(Entries on where items appear)
##############################

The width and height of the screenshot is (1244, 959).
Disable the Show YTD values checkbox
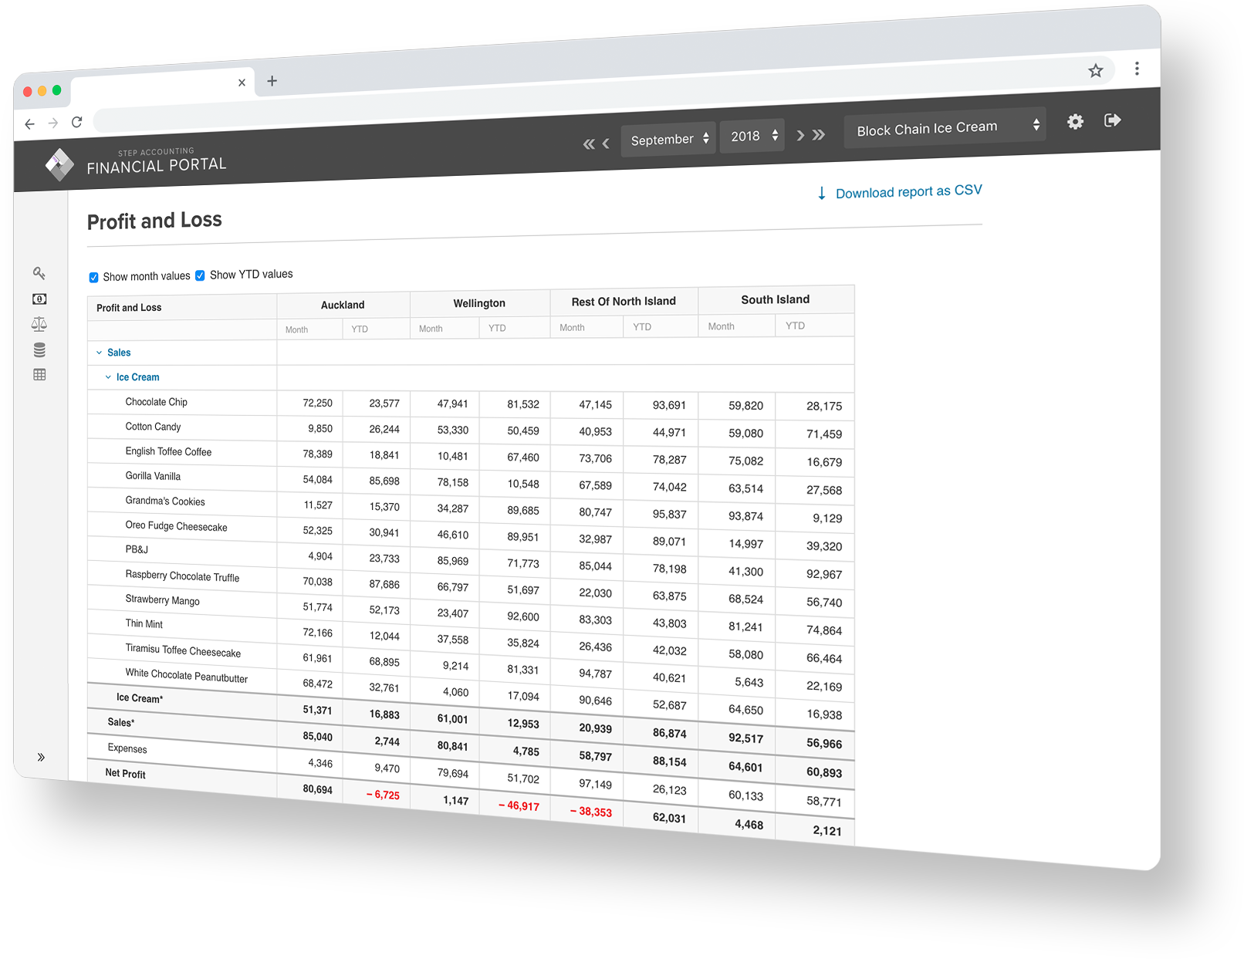pos(200,275)
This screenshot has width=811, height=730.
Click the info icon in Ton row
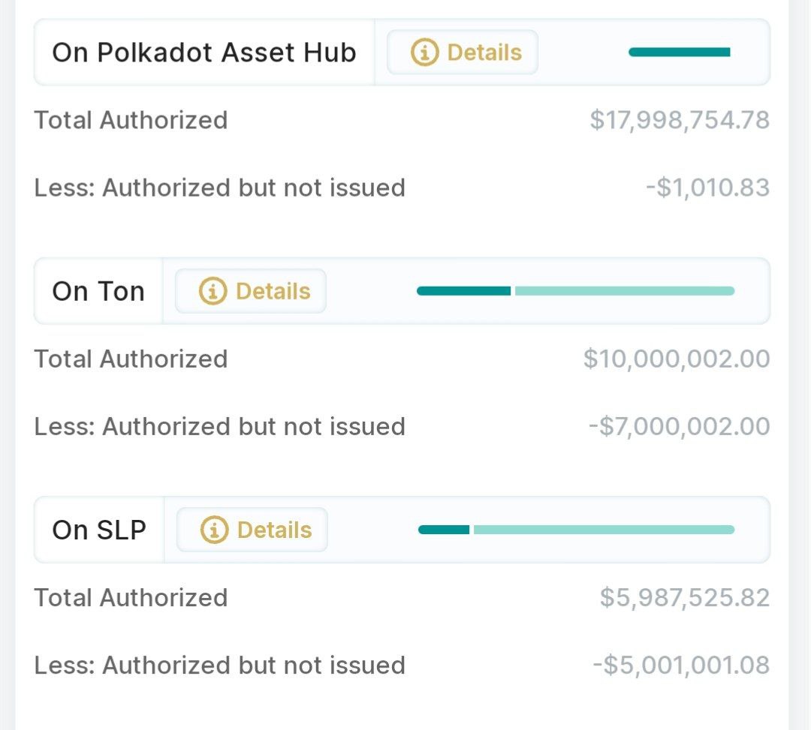click(213, 291)
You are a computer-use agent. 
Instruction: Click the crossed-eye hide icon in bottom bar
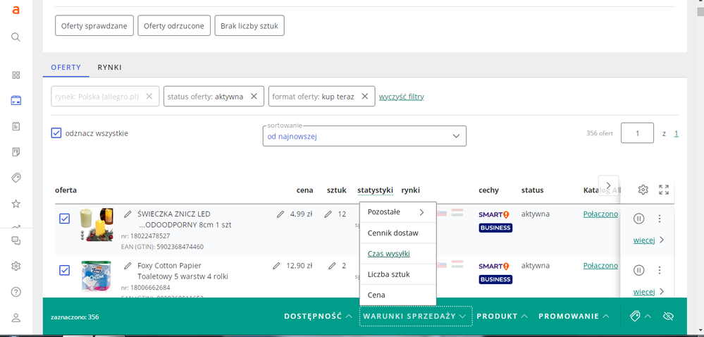(x=668, y=317)
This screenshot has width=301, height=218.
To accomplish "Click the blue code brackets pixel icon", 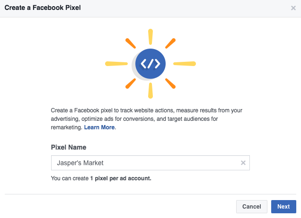I will (x=151, y=64).
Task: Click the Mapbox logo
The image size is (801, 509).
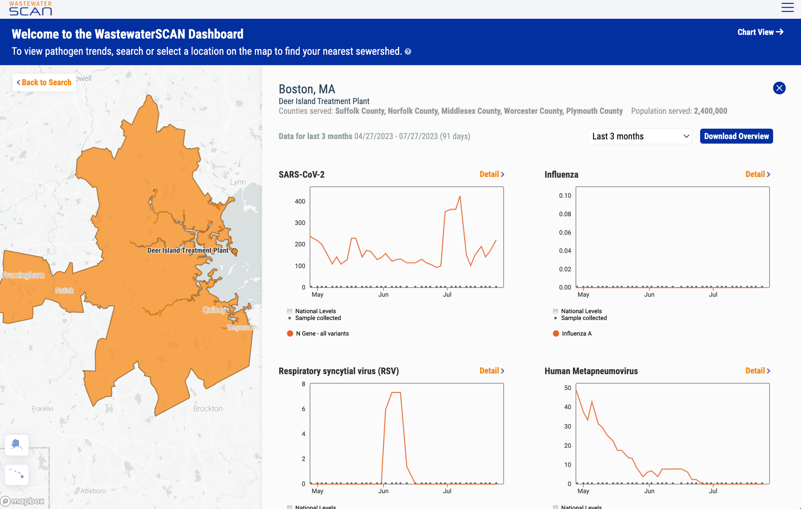Action: coord(23,501)
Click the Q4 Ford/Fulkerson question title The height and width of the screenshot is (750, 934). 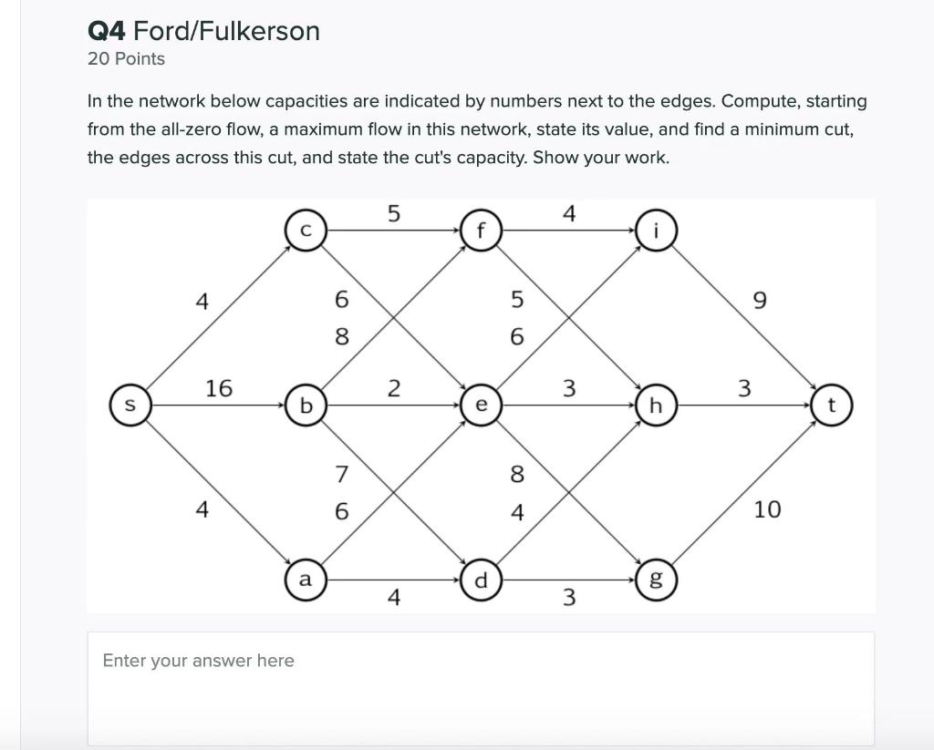[202, 30]
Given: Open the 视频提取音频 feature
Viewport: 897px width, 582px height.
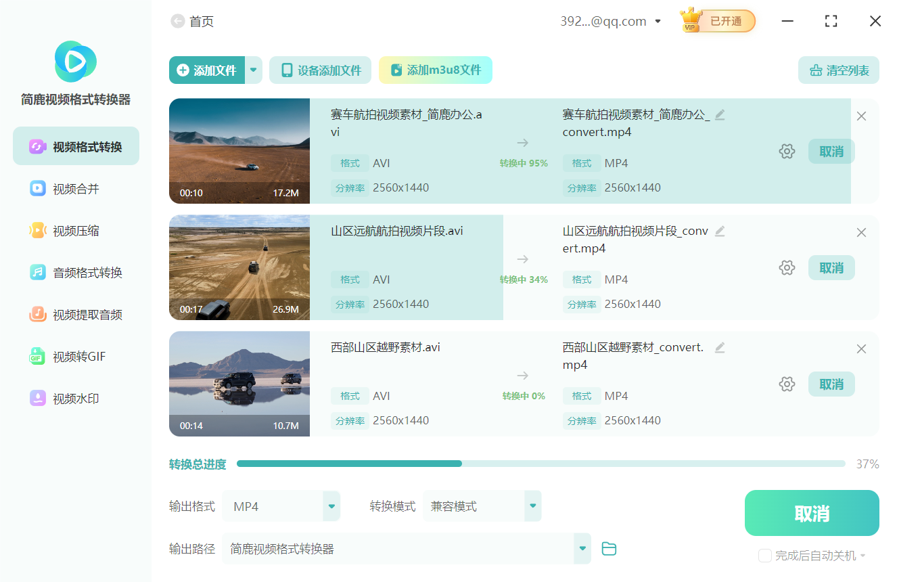Looking at the screenshot, I should pos(75,314).
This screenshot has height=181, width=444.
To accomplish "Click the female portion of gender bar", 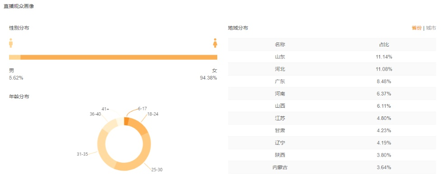I will 118,57.
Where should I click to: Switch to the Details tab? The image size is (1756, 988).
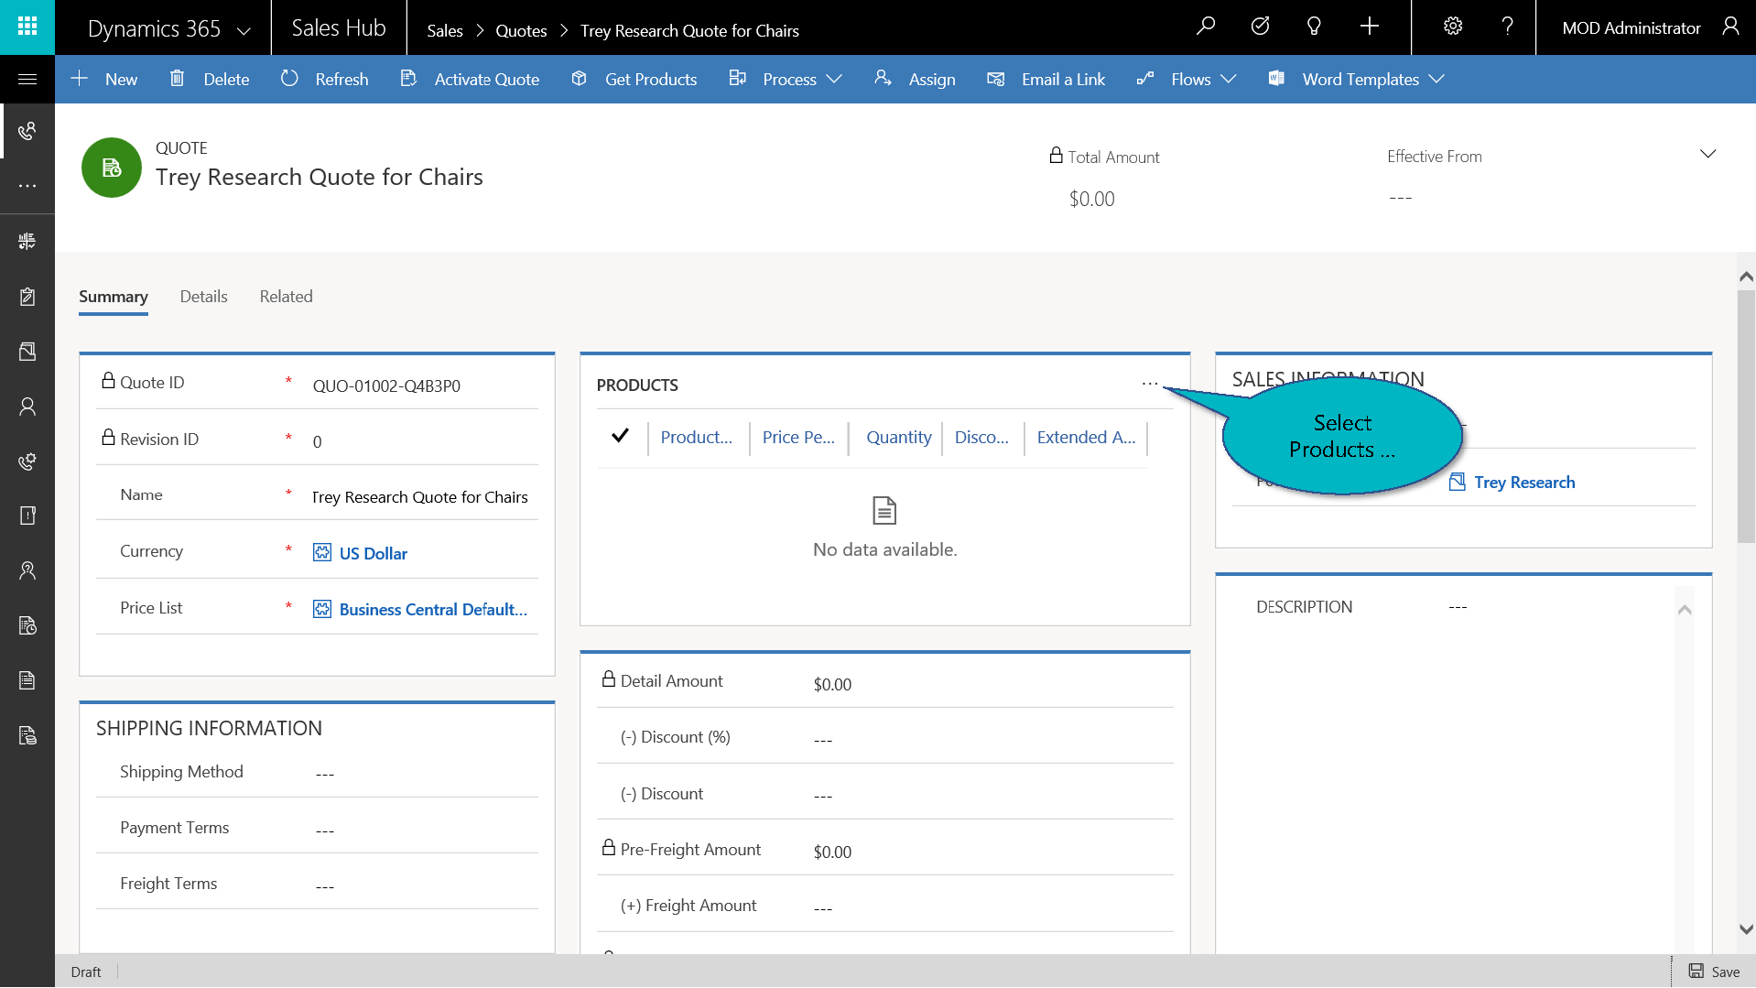point(203,297)
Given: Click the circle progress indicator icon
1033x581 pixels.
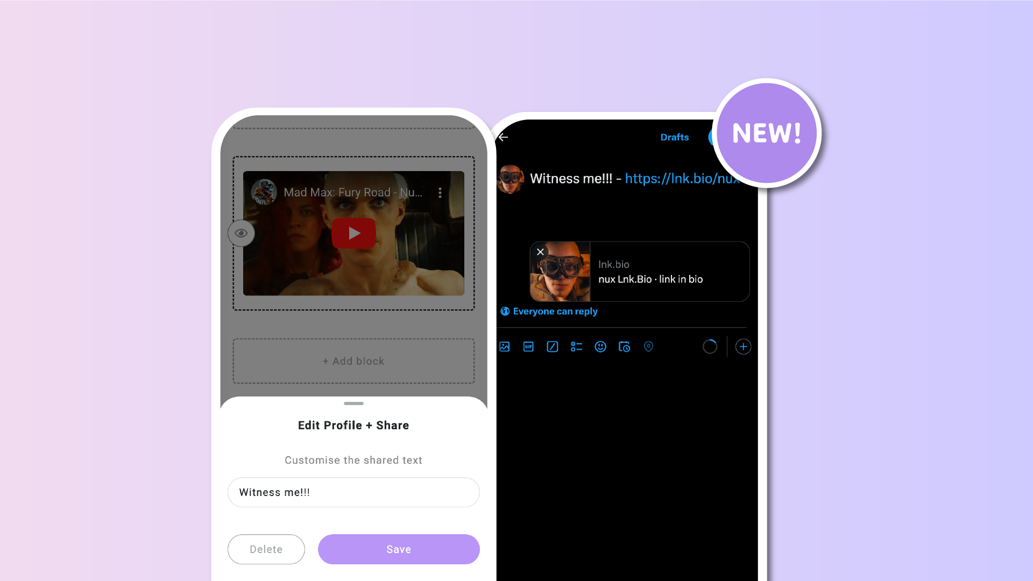Looking at the screenshot, I should 710,346.
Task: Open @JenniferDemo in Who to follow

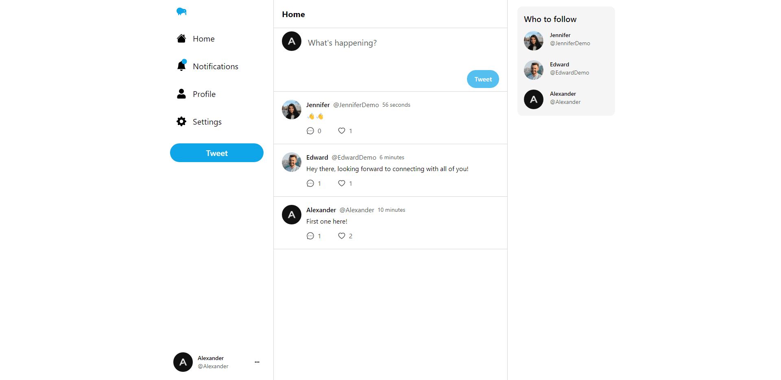Action: [x=569, y=43]
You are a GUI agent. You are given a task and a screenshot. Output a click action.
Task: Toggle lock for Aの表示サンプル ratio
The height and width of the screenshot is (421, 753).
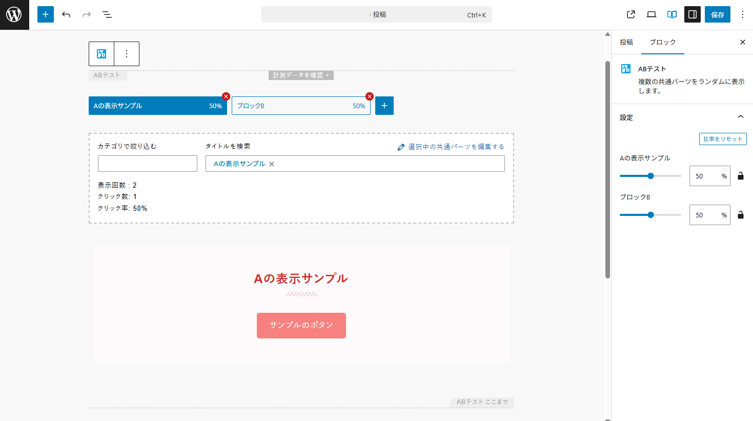741,176
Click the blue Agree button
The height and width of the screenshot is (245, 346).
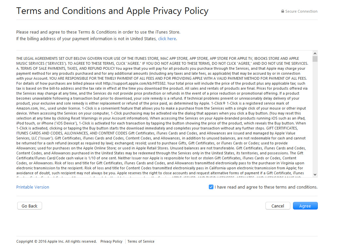point(305,206)
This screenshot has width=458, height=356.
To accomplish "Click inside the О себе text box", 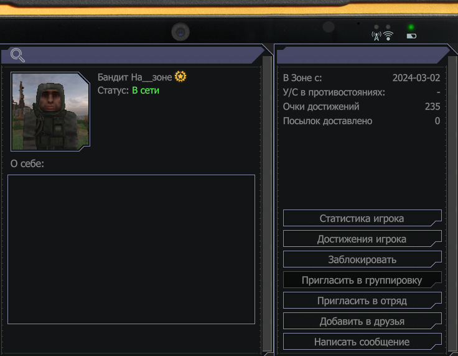I will (131, 249).
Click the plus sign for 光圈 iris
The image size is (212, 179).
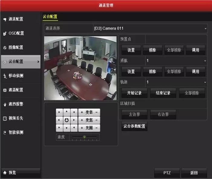(82, 128)
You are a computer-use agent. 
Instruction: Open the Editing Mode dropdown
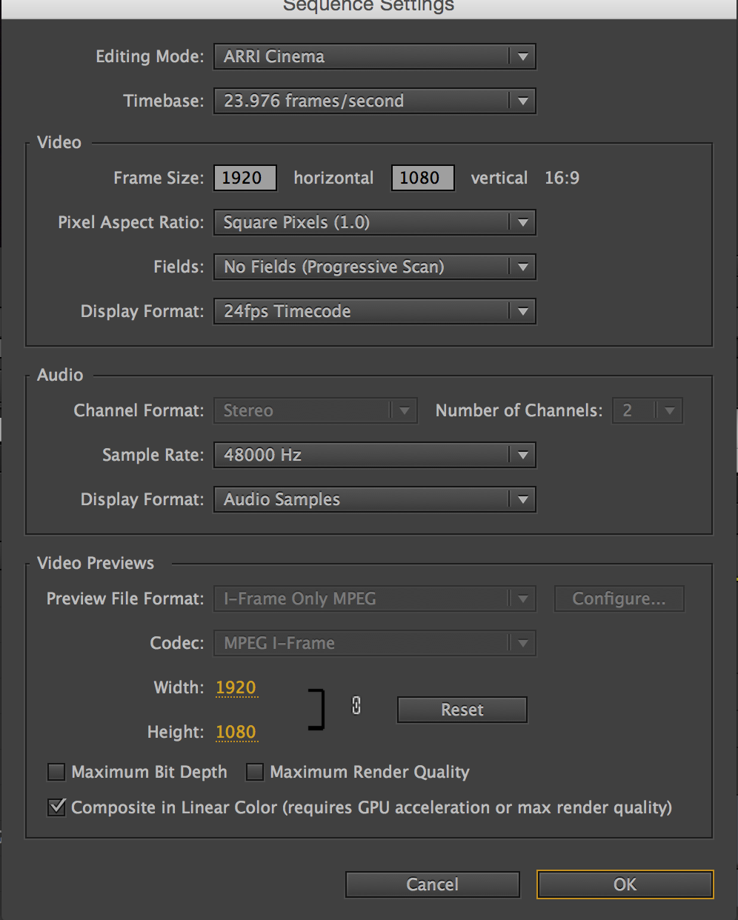374,57
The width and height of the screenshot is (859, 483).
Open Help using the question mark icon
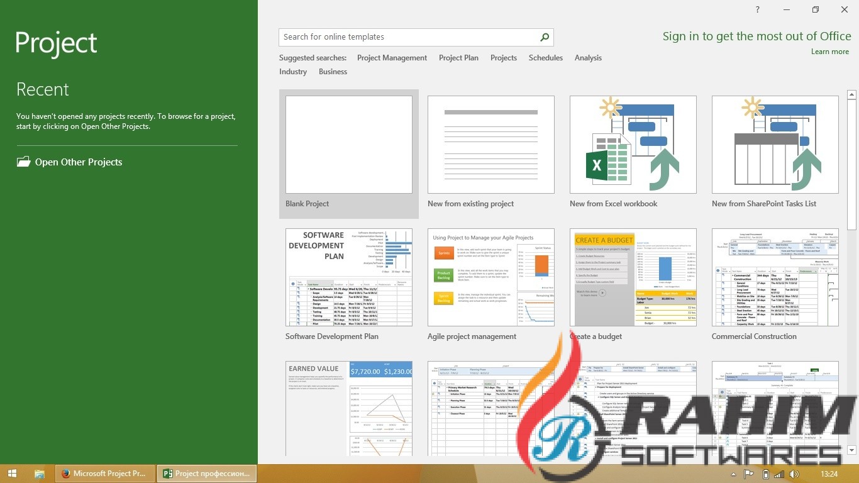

##############################

**Task directions:** Copy out each line of the listing that contains the string "Instruction". Letter case must match.

**Written answer:**
Instruction: Click the crossed-eye hide icon in bottom bar
Instruction: Open the Editing Mode dropdown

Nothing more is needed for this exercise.